*Instruction*.
Extract every line of the records below that contains the word "menu".

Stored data

+ + + + +

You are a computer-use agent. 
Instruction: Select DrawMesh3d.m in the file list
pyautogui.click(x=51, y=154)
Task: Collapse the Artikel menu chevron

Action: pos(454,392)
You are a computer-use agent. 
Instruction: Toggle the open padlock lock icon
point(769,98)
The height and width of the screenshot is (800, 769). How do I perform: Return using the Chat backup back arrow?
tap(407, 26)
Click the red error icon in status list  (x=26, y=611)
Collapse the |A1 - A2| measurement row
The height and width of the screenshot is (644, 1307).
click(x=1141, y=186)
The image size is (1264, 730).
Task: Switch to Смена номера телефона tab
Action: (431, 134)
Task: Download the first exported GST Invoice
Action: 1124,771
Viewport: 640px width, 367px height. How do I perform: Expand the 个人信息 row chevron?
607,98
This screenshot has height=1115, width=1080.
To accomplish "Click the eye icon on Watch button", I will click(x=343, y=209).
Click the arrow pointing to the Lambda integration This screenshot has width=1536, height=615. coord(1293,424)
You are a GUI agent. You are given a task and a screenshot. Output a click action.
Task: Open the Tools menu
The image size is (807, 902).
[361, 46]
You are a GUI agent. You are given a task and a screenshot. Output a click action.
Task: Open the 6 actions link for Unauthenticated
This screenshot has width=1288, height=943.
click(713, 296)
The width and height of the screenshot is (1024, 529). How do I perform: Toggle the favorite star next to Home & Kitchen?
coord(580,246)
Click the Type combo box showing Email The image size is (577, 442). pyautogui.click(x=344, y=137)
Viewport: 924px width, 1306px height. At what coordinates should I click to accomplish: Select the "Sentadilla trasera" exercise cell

+ + + + +

*Written response*.
Task: Collapse the Artikel menu chevron
Task: Open the Tools menu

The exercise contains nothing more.